Blake, je...Je n'ai pas envie d'en parler, laisse tomber s'il te plait, lui réponds-je sans le regarder dans les yeux.

Je sens ce dernier se tendre sous moi et soupirer fortement. La tension qui émane de lui est impressionnante et soudaine. Je sais que ma réponse ne lui plaît pas, et que cela doit le mettre en colère. Pourtant, c'est avec une grande douceur, que de sa main libre, il pose un doigt sous mon menton qu'il lève, afin que nos regards se croisent. La maîtrise dont il fait preuve me touche. Lorsque j'essaie de détourner le regard, sa prise se fait plus ferme et le contact visuel est maintenu.

– Non, regarde-moi, il n'est pas question que tu gardes ça en toi. J'ignore ce qui t'a fait souffrir à ce point, mais tu ne peux pas garder ça en toi, ça sera pire.

– Blake ? Comment, sais-tu qu'il ne m'est rien arrivé ?

– J'étais déjà là, quand tu es arrivée, et puis ton employé a un peu parlé, il m'a dit que tu avais réservé une voiture avec chauffeur.

– Grrrr, il va m'entendre.

– Laisse couler, au moins, je sais que ce qui t'a mis dans cet état nest pas dû à une violence quelconque.

- Je.

– Ecoutes, quand tu es arrivée, tu avais le même air que lorsque je tai vu dans le parc, voir tu étais dans un état pire.

– Blake.

– Laisse-moi, finir Carotte. Je sais que j'ai déconné avec toi l'autre fois. Je m'en veux, je me suis excusé, je t'ai laissé du temps pour j'espère que tu arrives à me pardonner. Quand tu n'as pas répondu à mes excuses, que tu es restée silencieuse, ça m'a un peu vexé. En fait, ce n'était pas ça. Je ne sais pas comment te dire ça, comment t'expliquer. Je me sens nul, putain ! Ce que nous avions me manque, tu me manques. Je crois que je me suis emporté, parce que, parce que tu me fais éprouver des choses, que je n'ai pas ressenti depuis un moment.
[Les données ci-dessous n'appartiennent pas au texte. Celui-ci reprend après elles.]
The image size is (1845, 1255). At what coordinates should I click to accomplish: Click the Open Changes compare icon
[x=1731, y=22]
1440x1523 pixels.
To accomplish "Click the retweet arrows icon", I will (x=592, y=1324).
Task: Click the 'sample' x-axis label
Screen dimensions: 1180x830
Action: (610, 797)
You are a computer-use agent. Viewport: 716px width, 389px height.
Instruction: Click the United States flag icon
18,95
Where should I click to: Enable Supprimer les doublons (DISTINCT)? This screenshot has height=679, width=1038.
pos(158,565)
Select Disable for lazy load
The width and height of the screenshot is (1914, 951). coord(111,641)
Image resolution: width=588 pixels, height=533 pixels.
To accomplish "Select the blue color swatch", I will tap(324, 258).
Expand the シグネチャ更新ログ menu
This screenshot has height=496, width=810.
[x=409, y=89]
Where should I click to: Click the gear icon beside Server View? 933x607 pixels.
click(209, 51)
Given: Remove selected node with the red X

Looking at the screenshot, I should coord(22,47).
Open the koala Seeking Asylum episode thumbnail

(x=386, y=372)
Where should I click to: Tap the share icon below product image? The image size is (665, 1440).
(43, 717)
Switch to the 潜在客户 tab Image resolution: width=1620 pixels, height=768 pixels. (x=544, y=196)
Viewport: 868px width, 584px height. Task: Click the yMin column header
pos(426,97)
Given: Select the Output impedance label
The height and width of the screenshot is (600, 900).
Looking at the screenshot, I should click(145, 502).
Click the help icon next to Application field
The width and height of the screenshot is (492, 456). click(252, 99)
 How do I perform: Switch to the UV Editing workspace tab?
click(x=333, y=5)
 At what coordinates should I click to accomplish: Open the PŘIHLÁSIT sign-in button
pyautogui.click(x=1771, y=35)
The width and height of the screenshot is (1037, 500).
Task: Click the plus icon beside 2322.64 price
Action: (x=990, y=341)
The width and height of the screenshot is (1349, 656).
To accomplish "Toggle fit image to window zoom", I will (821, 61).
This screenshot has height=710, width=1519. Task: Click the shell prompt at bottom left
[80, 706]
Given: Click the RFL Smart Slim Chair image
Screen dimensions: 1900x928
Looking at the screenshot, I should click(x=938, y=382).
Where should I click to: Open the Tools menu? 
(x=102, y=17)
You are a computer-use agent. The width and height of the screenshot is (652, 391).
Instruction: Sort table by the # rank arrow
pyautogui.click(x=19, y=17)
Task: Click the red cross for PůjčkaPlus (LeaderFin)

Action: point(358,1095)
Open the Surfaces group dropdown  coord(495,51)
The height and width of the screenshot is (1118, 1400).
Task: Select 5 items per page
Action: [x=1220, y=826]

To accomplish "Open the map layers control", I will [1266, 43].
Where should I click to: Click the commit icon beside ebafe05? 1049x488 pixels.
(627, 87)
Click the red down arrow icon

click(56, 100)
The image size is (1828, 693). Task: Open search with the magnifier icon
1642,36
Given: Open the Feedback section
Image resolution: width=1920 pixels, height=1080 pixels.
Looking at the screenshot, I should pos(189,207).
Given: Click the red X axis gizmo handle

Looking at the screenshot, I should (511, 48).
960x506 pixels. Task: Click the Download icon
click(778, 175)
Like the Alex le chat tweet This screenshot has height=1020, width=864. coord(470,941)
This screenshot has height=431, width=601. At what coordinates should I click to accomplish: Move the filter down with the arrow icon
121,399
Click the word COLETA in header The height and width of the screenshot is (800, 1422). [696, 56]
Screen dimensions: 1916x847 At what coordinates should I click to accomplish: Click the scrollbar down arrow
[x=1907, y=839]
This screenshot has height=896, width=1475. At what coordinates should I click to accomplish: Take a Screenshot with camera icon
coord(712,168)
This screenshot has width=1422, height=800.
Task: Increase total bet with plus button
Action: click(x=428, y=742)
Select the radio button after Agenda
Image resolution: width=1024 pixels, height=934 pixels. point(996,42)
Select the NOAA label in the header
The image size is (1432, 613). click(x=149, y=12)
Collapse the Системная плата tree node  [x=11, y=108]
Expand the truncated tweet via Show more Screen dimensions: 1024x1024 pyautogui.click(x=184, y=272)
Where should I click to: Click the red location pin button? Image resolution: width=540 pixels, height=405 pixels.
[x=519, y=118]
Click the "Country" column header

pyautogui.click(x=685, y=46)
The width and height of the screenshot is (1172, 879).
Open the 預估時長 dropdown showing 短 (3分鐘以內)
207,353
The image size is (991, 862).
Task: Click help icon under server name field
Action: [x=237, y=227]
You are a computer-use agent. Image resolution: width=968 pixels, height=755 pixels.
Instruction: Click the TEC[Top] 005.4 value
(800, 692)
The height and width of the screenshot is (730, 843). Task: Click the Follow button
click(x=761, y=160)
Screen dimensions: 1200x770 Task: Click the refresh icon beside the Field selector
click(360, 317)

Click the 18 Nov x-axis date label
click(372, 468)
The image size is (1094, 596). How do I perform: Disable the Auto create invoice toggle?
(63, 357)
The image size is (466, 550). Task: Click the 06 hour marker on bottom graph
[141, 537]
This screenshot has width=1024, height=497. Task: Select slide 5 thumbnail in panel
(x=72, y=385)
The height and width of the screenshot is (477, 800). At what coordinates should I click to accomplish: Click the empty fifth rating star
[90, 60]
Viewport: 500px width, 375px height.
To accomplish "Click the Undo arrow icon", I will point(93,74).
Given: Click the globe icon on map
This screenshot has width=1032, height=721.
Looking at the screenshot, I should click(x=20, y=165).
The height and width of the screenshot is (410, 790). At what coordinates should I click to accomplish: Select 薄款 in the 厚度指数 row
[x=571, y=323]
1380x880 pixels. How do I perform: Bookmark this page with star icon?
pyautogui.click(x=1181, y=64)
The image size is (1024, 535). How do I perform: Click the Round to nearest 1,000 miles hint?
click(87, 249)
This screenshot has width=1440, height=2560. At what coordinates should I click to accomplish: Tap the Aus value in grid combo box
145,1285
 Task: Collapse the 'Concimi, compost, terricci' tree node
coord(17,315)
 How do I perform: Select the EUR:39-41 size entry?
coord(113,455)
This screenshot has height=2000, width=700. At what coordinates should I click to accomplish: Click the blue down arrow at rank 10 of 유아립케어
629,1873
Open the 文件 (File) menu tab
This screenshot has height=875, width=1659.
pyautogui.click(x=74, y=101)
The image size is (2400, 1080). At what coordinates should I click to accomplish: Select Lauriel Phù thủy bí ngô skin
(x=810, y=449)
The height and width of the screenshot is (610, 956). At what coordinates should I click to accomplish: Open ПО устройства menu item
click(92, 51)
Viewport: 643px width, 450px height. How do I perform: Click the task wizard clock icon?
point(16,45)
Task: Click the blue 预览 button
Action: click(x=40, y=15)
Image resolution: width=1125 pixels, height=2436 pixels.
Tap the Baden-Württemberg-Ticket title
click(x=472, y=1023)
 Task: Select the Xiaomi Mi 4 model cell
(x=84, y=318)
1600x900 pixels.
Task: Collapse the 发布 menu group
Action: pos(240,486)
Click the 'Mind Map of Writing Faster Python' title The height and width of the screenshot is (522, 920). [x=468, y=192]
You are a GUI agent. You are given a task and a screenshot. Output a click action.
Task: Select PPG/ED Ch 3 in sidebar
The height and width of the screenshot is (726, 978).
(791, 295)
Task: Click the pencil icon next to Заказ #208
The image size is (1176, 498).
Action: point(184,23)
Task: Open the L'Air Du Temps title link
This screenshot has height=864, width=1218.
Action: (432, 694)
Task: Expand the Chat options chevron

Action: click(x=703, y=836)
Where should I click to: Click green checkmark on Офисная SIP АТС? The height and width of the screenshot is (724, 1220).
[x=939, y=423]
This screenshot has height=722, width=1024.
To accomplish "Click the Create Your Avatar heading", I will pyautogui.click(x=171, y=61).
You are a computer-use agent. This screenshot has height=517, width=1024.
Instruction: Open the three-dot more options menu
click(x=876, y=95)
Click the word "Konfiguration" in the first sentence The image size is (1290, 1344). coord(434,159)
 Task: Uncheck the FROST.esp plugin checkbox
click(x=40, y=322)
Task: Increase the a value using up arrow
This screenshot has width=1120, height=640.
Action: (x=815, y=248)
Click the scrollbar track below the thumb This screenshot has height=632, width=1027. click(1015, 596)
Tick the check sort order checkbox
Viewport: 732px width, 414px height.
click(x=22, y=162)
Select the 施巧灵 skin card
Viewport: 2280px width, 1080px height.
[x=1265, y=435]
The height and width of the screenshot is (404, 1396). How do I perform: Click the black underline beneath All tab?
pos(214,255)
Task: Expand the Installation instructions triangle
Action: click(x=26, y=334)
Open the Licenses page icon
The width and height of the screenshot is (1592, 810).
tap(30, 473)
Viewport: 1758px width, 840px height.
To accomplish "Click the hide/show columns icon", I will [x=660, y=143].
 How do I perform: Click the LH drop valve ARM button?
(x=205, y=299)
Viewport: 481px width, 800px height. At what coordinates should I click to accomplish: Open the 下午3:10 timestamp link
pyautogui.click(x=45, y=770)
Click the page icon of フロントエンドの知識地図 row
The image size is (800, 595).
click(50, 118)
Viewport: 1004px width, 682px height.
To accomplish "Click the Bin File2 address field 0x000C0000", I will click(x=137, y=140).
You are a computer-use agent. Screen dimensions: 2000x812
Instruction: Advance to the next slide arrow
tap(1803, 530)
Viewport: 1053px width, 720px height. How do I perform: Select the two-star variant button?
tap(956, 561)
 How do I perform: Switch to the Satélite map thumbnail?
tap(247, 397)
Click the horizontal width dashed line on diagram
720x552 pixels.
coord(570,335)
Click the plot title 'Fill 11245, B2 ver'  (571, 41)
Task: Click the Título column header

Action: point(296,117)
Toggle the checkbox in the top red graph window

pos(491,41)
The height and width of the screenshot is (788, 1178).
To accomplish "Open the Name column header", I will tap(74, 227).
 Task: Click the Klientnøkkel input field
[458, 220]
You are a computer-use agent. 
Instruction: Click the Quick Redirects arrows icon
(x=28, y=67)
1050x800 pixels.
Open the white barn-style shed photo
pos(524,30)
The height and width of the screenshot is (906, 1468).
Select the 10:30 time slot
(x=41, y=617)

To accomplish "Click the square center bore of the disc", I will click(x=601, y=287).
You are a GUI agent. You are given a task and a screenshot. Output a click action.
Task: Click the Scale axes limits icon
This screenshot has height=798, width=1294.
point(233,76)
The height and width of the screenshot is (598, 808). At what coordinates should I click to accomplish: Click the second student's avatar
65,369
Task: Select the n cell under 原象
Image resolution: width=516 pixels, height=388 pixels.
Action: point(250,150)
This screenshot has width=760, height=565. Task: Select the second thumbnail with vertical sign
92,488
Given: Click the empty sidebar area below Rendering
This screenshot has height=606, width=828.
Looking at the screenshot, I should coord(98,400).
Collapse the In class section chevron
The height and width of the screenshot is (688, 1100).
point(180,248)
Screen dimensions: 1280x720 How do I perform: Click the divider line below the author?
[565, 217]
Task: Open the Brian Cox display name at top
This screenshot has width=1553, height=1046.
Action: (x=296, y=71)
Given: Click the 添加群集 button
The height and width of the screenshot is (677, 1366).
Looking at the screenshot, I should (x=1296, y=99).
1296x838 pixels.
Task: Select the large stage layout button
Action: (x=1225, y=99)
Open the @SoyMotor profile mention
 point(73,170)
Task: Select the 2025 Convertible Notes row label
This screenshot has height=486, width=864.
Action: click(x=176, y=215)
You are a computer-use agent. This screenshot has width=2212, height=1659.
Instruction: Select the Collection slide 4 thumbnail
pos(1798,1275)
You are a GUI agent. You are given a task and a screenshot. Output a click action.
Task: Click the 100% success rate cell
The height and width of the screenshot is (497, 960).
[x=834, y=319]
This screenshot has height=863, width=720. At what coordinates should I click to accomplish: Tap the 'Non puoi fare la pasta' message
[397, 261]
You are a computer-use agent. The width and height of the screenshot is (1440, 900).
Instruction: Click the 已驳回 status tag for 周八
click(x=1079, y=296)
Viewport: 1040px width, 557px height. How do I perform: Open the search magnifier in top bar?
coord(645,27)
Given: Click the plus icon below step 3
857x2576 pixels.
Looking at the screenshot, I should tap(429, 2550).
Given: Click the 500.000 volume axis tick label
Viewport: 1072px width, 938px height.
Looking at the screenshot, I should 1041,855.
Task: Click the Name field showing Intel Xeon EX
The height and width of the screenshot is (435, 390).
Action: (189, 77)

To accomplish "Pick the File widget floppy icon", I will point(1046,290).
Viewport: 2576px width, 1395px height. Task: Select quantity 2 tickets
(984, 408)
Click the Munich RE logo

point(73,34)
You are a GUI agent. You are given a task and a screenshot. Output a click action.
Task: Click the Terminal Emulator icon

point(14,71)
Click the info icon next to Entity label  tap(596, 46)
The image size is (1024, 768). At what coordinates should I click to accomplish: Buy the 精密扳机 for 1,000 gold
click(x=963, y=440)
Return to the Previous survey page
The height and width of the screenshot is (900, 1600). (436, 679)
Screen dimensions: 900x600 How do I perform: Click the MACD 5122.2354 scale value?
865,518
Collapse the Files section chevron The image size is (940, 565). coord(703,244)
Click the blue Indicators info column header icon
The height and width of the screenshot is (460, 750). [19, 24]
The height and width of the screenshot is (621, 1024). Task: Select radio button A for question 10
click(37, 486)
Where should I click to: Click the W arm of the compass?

C'est pour ça, que je suis venu ce soir.

Ce que me dis Blake me retourne, je ne m'attendais pas à une telle déclaration et encore moins à cette chaleur que ces mots ont fait naitre. Pour la première fois depuis une éternité, je me suis sentie en confiance. Je finis par faire sauter une partie du barrage que je dresse entre les gens et moi depuis des années. Je lui raconte même des choses que je n'ai pas avouées à Cassandre. Quand je suis sur le point de flancher, et je le suis souvent, je sens ses bras me serrer plus fort contre son torse et je me repais de son odeur masculine, si réconfortante.

Me confier à Blake me fait l'effet qu'on m'arrache un membre et qu'on me le greffe à nouveau. C'est comme si une grande partie de ma souffrance s'envolait. En tout cas, ça me vide et je me sens lourde, comme après un bon footing.

Blake me cale un peu plus contre lui et se penche pour attraper le plateau qu'il pose à côté de nous. Je n'ai pas faim, je pourrais très bien me passer de manger et aller me coucher, mais c'est sans compter sur l'obstination de ce dernier. Je le laisse alors porter les cubes des fromages et les olives à ma bouche, avant de m'endormir repue dans ses bras.